- PASSAGE:
★ ★ ★ ★ ★ ★ ★

This is the final article in a series on my LASER technique for an empathetic response to trauma on the job, as set forth in my book, The Empathetic Workplace. In previous articles, I’ve covered Listen, Acknowledge, Share, and Empower. Today, I’m discussing the last step, Return.
The fifth step of LASER, Return, refers both to a literal return to the person in trauma to check in on them, and also a return to ourselves. Supporting others through hard times can take a toll on us. It’s important that we prioritize our own mental health as we support others.
Check in Later
When we return to someone who has shared something difficult with us, we show that we continue to serve as a resource for them. It gives us an opportunity to see if they have any questions or need any additional information from us. Most importantly, it shows that we care. In a study, those who had attempted suicide were less likely to try again when someone checked in on them thirty days after their attempt. We may never know the importance of that small act of following up with someone.
You may think, after an important conversation, that you would never forget what the person is going through. You’ll get busy, though. The pressing issues of the day will crowd out that important discussion, and then you’ll realize months have gone by. To avoid that, write yourself a quick calendar notice for a few weeks later or after an event they’ve mentioned—“Check in on Dave re: his mom” or “Follow up with Sonya on the surgery.” I also calendar the dates that those close to me have experienced a loss, as I know that the anniversary can be challenging. This helps me to remember, for instance, to send a note to a friend on the anniversary of her husband’s death.

★ ★ ★ ★ ★ ★ ★

- SUPPLIED INFORMATION:

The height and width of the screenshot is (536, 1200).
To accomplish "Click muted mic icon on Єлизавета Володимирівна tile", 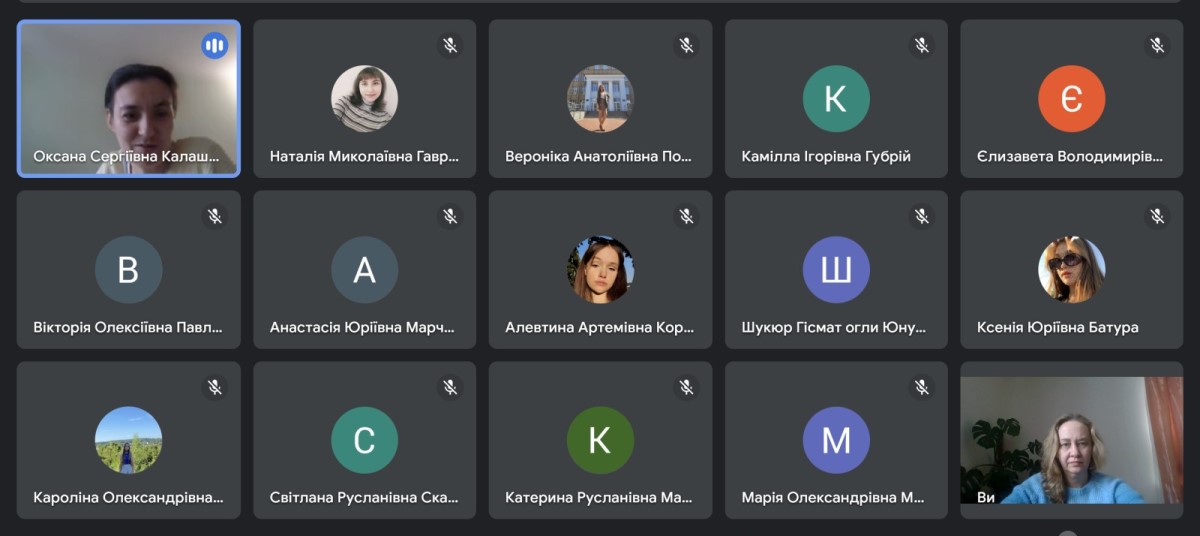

★ ★ ★ ★ ★ ★ ★

- WORK TO COMPLETE:
a) Revise the Return article from "The fifth step" up to and including "up with someone.", putting "source of support" in place of "resource".
b) Carry on writing the Return article from the point at which it stops.
The listing above comes from a separate source and has no connection to the article.

- RESPONSES BY TASK:
a)
The fifth step of LASER, Return, refers both to a literal return to the person in trauma to check in on them, and also a return to ourselves. Supporting others through hard times can take a toll on us. It’s important that we prioritize our own mental health as we support others.
Check in Later
When we return to someone who has shared something difficult with us, we show that we continue to serve as a source of support for them. It gives us an opportunity to see if they have any questions or need any additional information from us. Most importantly, it shows that we care. In a study, those who had attempted suicide were less likely to try again when someone checked in on them thirty days after their attempt. We may never know the importance of that small act of following up with someone.

b)
Return to Yourself
Finally, remember to return to yourself. Supporting others takes a toll on us, and if we don’t protect ourselves we can succumb to compassion fatigue, which can show up in a shorter temper, an inability to care, or a diminished immune system. Have you heard the expression, “By the time you’re thirsty, you’re already dehydrated”? Compassion fatigue is a little like that. It can sneak up on you. This is one of those areas where the best defense is a good offense—you have to take steps to protect yourself from it all the time. Here are a few tips:
- Have a Daily Reset
Whatever your self-care is, make it as much a part of your daily routine as brushing your teeth. For me, I do a little yoga and meditation every morning. Yours could be a morning walk, playing the piano for thirty minutes after dinner, saying a prayer before going to bed, or anything else. Aim to make it a habit, and a promise.
2. Reach Out for Support
We all need help sometimes. Try to name five people you can call when you’re having a hard day. Then: call them! Don’t linger in a bad mood. Let others show up for you in the same way that you show up for them when they need it. If what you’re facing is a little more than a friend could help with, consider finding a trained therapist. Don’t forget 988, which you can call or text anytime for support (U.S. only).
3. Notice Your Warning Signs
Despite our best efforts, sometimes compassion fatigue will creep in. The earlier we catch it, the more easily it can be addressed. The key is to learn to identify your own warning signs. Perhaps for you it’s a persistent sore throat or a shorter temper or trouble sleeping. Notice when those first symptoms show up, so that you can take steps to address them before they turn into something bigger. When you see those warning signs, recommit to your daily reset and to reaching out for support.
Conclusion
Thanks for joining me for this series on the LASER technique. I hope you’ve gained some tools to help you navigate conversations with the people who need your support, and how to take care of yourself along the way.